Here's how I dock. This works best if you dock port side to the dock.

Approach the dock at an angle of 30 to 45 % with just enough speed that you will carry and not get blown off.

When the forward fender(port side) is almost at the dock, spin the helm to port and engage reverse. Give it enough throttle to stop the forward motion and pull the stern over to the dock. Then the crew in the cockpit can grab the dock or put the stern line around a cleat. Then someone jumps out and holds the boat at the dock until the bow line can be cleated.

This will also work docking starboard side to the dock. Due to the right hand turning prop, port side to is easier, but the ability to turn the motor makes it possible to dock either side to the dock.

As you found out, the lightweight, flat bottom, high windage changes the way you have to dock.

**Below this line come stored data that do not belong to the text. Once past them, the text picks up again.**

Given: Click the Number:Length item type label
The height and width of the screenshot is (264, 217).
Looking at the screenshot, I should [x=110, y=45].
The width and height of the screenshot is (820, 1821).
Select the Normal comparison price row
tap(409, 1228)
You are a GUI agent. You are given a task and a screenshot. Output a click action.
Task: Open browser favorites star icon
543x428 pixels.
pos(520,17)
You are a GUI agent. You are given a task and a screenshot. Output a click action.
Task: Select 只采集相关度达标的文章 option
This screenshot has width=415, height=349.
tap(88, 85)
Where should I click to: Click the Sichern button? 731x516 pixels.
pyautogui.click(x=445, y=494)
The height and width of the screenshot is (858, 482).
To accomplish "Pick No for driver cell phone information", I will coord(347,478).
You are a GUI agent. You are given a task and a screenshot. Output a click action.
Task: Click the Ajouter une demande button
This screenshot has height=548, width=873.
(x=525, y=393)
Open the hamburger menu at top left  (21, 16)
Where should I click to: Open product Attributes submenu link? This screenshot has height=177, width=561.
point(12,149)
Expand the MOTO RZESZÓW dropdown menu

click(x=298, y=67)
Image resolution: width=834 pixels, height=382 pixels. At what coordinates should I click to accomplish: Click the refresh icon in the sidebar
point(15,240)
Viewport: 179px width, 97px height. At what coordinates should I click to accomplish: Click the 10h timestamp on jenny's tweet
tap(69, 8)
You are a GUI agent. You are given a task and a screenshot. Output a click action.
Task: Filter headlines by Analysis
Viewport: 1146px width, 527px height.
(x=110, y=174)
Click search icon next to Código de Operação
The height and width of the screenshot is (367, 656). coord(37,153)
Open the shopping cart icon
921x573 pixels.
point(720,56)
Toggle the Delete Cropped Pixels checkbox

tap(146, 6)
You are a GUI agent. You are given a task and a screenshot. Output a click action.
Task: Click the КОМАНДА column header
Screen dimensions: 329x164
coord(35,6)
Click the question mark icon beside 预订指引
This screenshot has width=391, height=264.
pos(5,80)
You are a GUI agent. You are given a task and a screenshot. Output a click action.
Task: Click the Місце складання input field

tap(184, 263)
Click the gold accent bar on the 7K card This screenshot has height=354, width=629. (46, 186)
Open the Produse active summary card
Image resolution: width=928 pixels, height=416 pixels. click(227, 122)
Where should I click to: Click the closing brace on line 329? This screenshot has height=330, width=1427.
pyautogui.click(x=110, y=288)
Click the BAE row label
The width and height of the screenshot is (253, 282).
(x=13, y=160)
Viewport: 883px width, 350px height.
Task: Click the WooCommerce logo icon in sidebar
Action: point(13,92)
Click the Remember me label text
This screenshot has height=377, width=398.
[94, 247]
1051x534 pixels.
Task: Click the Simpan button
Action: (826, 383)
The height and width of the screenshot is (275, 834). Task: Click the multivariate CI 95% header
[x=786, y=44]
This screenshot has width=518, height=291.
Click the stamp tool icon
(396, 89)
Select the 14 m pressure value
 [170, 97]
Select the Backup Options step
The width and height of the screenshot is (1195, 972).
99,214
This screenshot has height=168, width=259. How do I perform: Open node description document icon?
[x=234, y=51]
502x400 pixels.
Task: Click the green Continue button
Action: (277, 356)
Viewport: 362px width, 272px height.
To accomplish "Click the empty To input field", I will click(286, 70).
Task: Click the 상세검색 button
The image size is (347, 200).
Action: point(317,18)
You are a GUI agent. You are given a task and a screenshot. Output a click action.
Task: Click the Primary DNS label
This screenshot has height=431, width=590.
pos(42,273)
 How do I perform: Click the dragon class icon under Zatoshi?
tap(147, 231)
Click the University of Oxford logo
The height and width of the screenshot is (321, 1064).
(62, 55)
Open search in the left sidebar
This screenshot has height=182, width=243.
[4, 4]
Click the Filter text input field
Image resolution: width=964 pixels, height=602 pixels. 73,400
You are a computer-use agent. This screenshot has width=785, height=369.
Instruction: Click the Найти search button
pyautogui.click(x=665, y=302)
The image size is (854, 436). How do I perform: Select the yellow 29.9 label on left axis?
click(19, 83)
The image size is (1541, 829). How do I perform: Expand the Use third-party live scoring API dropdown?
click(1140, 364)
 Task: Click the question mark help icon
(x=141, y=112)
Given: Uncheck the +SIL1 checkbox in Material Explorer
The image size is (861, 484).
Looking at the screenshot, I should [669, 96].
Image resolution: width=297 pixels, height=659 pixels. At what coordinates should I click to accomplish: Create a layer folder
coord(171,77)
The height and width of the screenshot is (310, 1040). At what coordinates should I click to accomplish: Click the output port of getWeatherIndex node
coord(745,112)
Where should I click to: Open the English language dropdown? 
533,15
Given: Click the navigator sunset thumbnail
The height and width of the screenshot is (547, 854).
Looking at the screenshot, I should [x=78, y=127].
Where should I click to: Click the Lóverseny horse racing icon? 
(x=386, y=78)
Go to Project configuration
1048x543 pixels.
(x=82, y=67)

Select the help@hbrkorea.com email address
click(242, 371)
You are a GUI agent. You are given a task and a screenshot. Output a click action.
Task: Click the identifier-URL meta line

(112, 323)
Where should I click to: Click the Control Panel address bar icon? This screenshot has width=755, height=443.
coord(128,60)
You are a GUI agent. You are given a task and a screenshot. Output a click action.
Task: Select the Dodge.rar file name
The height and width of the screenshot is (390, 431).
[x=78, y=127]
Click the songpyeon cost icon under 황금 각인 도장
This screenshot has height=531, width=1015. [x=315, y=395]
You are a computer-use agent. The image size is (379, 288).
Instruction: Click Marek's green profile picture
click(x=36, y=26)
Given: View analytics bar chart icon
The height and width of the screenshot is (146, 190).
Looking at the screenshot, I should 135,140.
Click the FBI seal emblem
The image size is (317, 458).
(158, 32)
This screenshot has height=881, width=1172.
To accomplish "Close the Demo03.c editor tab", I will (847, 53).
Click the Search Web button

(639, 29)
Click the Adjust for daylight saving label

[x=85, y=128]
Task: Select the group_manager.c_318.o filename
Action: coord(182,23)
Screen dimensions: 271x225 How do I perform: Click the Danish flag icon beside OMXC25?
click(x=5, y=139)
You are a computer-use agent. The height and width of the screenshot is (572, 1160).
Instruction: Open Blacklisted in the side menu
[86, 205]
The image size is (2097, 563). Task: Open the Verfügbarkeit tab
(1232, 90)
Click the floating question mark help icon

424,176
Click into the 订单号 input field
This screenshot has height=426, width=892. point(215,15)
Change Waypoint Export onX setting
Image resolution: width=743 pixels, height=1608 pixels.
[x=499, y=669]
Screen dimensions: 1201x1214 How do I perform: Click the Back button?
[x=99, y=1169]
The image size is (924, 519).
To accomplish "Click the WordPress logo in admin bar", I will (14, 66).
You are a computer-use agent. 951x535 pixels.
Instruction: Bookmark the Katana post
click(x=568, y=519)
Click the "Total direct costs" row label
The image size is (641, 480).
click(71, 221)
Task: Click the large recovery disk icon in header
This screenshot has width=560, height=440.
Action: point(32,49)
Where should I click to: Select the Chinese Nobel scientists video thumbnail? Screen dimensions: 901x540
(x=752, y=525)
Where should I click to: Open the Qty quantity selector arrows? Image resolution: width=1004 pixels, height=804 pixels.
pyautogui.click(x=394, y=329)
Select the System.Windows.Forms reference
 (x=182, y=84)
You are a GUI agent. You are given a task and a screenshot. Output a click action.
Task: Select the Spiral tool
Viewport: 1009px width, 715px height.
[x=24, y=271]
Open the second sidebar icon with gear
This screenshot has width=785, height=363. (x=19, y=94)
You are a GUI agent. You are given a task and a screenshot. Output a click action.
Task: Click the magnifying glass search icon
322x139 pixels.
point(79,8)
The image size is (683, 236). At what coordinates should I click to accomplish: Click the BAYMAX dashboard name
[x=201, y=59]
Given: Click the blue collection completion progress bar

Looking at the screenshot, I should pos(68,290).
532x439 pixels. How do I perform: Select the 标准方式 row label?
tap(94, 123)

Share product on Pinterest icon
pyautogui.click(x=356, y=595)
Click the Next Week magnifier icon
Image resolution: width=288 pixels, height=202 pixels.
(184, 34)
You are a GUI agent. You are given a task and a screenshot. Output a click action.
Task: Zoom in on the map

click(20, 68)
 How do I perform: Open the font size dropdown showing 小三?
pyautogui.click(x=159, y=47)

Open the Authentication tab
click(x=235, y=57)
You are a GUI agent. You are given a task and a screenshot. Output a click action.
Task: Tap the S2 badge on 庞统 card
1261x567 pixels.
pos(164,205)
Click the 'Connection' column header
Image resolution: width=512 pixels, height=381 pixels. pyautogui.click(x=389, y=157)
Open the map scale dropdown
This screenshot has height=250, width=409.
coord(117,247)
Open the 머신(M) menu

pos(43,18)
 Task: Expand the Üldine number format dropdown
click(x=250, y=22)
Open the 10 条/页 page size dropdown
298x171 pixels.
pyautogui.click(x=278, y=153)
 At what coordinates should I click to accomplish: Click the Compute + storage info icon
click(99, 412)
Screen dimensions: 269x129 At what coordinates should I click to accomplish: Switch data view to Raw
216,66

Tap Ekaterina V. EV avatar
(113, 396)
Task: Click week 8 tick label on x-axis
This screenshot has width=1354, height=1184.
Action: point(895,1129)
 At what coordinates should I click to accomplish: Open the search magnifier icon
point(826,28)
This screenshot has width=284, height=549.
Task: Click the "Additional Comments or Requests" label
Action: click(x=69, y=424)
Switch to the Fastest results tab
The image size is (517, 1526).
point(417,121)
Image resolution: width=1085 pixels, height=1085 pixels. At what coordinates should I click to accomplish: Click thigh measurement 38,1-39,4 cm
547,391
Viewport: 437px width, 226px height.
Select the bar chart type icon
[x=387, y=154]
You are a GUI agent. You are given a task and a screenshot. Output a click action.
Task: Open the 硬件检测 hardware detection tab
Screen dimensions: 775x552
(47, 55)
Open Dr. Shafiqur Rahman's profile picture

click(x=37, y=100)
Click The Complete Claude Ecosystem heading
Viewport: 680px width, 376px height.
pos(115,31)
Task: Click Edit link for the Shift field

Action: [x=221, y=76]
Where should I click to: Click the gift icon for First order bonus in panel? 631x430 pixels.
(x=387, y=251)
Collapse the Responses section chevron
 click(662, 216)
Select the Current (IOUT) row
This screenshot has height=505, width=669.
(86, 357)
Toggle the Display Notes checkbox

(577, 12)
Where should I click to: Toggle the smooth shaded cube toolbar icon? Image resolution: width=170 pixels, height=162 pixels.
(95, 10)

The light weight however, allows the boat to Approach the dock faster and be stopped quicker than a heavy trawler or sailboat. Also the fact that the prop thrust can be 'aimed' helps.

My first boat was a 30 ft trimaran sailboat and landing was more like landing an airplane on a carrier than docking a boat. Many times I had to jump off the moving boat with stern line in hand to 'snub off ' on a dock cleat and stop the boat.

You are doing the best practice, approaching a float in the water. Try approaching the float with some boat speed and stopping the boat with reverse. This is also good practice for 'emergency stops' if you don't see a rock or something that you don't want to hit.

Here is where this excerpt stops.